A lot of swim training mythology comes from trying to use age group coaching techniques and methodologies for kids training for pool races (generally sprints and controlled sprints), and applying them to triathlon swim training.

While there is overlap, the focus for triathlon swimming training needs to be different.

A triathlete who has worked through the drills and done a good job in mastering her stroke technique is now looking for a way to get faster for her upcoming Olympic distance triathlon.

Is this best accomplished through more work on doing sprints (25’s, 50’s, and 100’s) with lots of rest, or by doing repeat sets of 100’s and 200’s on an interval?

While there is a place for sprints even when training for a distance race like a 1-mile swim, your focus is better off on the interval training. By building your aerobic system through repeats on an achievable interval (i.e. 100’s with 5-10 seconds rest), you will actually make the ability to attain faster swim race splits easier than if you concentrated mostly on sprints or anaerobic work.

◆ SUPPLIED RECORDS:
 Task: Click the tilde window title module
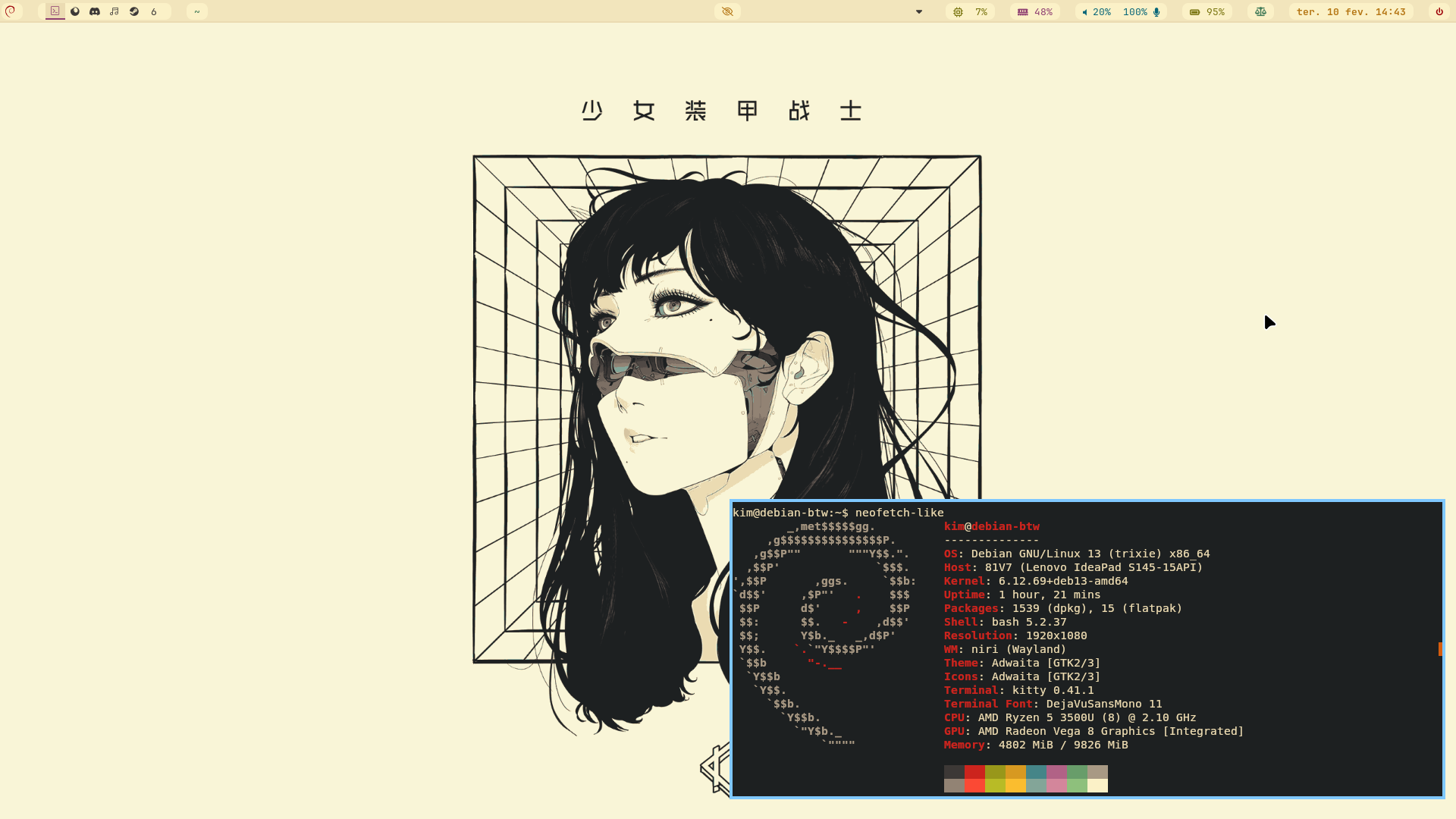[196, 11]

...

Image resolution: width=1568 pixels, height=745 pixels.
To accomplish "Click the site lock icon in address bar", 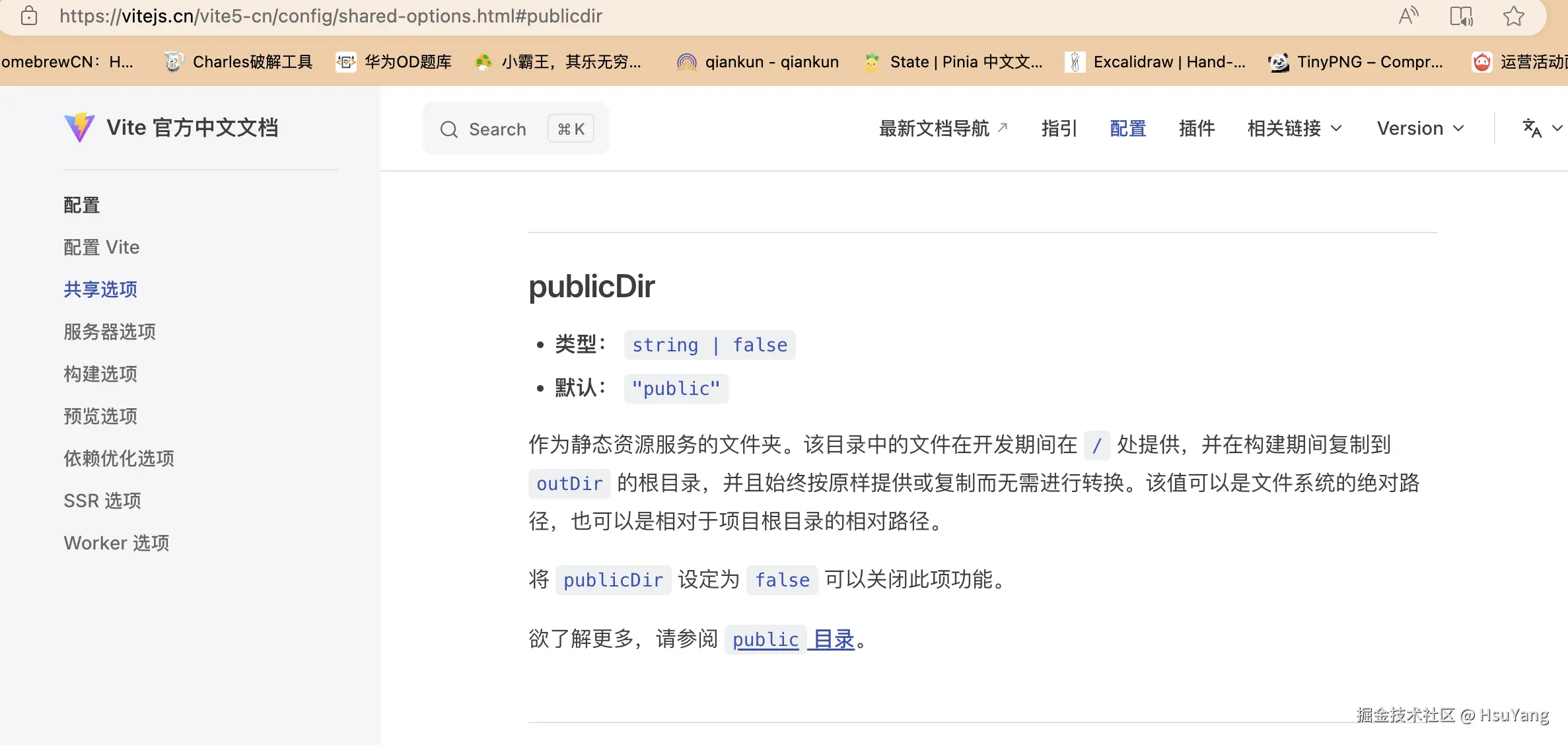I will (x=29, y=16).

◆ TO DO:
According to the triathlon swim training text, what kind of training should be the main focus when preparing for a distance race like a 1-mile swim? Base your answer only on the triathlon swim training text, not on the listing.

◆ EXERCISE ANSWER:
Interval training.